**WORK REQUEST**
Please return every line from the entries that has the string "agent" in it.

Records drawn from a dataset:

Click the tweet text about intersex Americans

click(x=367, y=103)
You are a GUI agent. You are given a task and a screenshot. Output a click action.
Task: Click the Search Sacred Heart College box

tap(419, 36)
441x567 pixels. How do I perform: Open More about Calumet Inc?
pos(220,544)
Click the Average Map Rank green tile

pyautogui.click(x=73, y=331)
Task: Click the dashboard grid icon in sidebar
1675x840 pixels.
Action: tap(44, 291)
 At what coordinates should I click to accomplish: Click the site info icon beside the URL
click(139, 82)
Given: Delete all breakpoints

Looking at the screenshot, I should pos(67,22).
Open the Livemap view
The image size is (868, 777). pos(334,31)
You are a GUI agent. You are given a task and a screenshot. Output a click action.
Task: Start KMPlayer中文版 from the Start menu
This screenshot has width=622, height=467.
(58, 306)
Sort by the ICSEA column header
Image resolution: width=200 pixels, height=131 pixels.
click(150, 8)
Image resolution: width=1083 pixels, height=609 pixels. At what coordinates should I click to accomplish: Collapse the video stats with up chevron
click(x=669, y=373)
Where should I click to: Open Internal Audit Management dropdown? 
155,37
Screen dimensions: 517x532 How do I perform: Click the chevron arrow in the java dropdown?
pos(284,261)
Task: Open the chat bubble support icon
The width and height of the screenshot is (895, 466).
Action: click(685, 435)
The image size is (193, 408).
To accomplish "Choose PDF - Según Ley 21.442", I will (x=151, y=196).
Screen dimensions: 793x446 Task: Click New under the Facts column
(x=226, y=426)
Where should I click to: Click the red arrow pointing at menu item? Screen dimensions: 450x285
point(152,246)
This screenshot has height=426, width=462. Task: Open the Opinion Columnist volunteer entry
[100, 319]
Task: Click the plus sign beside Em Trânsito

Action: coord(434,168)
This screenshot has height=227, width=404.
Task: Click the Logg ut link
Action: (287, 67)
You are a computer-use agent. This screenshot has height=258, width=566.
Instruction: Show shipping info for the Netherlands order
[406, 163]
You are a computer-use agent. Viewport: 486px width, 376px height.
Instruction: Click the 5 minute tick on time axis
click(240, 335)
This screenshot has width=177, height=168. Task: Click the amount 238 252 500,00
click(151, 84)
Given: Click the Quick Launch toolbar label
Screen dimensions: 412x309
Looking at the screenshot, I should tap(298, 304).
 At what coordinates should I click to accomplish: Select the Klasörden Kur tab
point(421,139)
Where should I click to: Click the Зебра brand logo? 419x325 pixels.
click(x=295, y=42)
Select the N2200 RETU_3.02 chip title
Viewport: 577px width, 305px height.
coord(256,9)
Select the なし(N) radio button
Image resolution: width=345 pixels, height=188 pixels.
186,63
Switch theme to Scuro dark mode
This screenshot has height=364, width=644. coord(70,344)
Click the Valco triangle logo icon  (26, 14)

**ANSWER FOR THIS EXERCISE**
You are a GUI agent. You are given a task and a screenshot. Output a click action.
You are a GUI agent. You are given a task and a screenshot. Output a click action.
You are a computer-use agent. This screenshot has height=258, width=566.
You are a computer-use agent. Viewport: 486px width, 376px height.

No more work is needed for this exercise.